L’ipertesto fra spazi dello scrivere e luoghi del leggere
DOI:
https://doi.org/10.7347/EdL-02-2025-05Parole chiave:
ipertesto, spazi dello scrivere, modi di leggere, luoghiAbstract
Quando la scrittura rappresenta una trascrizione del linguaggio verbale assume una disposizione lineare, che la struttura dell’ipertesto non altera. I processi di digitalizzazione hanno piuttosto mutato il supporto di scrittura, perché quello elettronico può riprodurre migliaia di testi. Risulta così trasformato l’oggetto di lettura, le cui novità dipendono in larga misura dalle funzioni del supporto, che sono differenti da quelle delle precedenti superfici di scrittura.

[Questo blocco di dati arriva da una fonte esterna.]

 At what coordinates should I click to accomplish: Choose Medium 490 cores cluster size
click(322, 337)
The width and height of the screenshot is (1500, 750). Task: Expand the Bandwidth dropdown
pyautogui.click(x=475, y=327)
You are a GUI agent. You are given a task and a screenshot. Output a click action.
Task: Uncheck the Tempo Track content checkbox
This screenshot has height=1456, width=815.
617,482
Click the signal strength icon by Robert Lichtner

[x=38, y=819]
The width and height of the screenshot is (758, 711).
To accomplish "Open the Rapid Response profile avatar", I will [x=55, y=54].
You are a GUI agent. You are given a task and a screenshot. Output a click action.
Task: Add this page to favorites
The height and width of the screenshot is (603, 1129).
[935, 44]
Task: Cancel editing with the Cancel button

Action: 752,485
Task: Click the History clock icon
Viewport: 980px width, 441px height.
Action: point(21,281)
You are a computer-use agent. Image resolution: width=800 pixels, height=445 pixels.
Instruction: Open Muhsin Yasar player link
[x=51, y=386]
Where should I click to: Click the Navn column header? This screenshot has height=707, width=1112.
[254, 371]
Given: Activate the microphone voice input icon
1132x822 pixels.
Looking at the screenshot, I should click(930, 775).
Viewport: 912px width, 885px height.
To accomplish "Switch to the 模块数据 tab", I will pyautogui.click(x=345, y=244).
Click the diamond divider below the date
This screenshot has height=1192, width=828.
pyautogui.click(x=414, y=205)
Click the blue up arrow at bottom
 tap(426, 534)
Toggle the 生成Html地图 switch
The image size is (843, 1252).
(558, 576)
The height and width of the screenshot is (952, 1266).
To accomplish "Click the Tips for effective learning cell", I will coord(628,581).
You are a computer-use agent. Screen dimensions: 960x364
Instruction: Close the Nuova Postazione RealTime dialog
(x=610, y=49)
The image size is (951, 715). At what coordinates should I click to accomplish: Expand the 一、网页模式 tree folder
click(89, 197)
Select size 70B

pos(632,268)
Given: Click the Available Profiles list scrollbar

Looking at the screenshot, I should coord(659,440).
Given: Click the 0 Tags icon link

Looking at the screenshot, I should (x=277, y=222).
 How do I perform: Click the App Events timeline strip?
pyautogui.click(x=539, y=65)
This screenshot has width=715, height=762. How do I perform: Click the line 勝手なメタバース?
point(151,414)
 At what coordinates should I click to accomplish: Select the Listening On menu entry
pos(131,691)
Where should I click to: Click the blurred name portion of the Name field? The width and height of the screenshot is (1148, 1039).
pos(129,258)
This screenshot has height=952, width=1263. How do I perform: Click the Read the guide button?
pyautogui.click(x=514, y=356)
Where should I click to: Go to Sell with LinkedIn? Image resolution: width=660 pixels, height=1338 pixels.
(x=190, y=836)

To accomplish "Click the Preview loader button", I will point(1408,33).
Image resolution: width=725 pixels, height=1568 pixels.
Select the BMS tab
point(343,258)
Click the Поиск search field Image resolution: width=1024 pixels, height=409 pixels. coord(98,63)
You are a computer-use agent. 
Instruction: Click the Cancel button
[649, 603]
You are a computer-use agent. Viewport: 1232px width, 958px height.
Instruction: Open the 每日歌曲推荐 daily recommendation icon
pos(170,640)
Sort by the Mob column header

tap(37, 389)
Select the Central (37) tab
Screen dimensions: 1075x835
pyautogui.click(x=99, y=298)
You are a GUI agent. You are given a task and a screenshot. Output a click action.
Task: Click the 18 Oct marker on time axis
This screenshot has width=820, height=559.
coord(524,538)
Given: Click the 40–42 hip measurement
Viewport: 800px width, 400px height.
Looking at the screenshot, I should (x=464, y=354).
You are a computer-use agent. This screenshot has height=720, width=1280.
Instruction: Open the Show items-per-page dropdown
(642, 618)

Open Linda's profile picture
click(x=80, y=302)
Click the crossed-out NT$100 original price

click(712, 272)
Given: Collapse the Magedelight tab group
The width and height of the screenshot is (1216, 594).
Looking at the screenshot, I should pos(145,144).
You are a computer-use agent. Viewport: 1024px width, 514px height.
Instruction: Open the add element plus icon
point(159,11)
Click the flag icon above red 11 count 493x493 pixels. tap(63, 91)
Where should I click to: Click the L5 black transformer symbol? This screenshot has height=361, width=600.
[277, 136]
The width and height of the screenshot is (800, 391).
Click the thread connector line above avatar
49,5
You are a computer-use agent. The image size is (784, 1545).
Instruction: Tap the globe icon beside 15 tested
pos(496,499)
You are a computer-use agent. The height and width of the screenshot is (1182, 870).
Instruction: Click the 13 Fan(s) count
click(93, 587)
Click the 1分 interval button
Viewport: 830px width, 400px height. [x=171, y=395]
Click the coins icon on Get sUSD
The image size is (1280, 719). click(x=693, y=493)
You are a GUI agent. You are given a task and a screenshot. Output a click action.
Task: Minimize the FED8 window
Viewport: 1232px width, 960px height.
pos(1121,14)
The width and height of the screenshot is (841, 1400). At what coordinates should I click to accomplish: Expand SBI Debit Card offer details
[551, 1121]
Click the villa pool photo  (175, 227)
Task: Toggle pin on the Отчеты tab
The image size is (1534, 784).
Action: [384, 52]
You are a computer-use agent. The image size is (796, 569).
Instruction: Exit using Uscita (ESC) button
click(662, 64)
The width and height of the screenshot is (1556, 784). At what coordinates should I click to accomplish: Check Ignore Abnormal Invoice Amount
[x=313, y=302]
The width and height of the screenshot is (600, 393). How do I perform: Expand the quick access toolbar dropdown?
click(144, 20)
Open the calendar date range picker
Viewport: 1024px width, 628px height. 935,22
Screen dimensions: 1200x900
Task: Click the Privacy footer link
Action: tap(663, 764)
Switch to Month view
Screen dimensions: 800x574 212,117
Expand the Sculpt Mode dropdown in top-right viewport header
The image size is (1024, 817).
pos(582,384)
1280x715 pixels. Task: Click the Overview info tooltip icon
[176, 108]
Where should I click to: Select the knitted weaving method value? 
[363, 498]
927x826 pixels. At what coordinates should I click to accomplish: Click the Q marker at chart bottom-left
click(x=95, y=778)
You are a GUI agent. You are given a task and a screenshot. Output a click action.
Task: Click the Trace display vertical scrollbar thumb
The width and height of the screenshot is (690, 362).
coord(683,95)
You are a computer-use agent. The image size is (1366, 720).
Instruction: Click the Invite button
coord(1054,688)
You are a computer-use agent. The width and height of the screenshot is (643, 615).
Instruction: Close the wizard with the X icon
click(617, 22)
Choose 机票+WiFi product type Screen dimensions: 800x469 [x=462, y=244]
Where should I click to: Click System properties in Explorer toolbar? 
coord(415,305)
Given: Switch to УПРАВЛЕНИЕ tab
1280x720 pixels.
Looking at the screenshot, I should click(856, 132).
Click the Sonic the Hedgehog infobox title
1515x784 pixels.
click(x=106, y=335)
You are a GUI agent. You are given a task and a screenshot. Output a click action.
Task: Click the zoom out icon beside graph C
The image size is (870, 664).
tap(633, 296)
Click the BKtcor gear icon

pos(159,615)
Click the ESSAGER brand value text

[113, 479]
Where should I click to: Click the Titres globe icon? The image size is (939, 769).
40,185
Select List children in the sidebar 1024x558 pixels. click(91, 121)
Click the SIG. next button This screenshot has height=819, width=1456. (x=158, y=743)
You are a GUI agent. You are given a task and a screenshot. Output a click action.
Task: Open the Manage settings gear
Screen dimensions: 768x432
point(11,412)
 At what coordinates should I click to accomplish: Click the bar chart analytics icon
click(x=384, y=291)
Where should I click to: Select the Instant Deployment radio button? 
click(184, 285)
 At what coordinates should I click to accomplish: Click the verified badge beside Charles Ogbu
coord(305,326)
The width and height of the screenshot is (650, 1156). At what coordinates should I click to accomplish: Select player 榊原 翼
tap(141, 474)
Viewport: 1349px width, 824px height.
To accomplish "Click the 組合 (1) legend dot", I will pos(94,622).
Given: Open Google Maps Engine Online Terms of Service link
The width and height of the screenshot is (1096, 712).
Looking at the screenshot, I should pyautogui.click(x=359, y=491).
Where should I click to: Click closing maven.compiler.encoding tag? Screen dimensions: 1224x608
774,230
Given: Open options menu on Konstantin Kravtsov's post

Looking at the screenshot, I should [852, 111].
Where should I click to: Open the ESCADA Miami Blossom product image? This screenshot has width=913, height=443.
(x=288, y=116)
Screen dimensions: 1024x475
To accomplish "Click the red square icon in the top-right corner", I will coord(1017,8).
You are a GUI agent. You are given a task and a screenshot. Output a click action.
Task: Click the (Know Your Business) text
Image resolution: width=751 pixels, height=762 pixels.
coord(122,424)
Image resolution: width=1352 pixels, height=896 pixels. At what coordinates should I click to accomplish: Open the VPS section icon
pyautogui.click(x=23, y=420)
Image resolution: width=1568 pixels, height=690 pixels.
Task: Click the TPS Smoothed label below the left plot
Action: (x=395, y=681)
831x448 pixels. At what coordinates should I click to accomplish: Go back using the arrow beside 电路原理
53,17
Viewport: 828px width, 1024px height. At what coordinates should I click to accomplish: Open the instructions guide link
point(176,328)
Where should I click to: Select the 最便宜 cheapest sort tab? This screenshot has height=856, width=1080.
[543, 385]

Da qui un ripensamento anche dei modi di leggere. Le osservazioni che seguono nascono dai riconoscimenti della linguistica e, in particolare, della sociosemiotica (Deni, 2002; Semprini, 2003; Zinna, 2004) e argomentano come l’originaria funzione di spartito della pagina richiami il concetto di spazio (Farinelli, 2003, 2009). La linearità della scrittura, cui deve adattarsi anche la lettura non sequenziale propria dell’ipertesto, riflette tutte le caratteristiche dello spazio. A trasformare un ordine da spaziale in locale può invece essere il modo di leggere come dimostra la lettura ad alta voce condivisa (Batini, 2022, 2023). Un luogo è stato definito un campo di attenzione (Tuan, 2001), i cui limiti sono fissati dall’udibilità della voce. Questa forma di lettura affianca allora all’enunciato l’atto di enunciazione, al testo il qui ed ora del contesto, alla scrittura la comunicazione orale.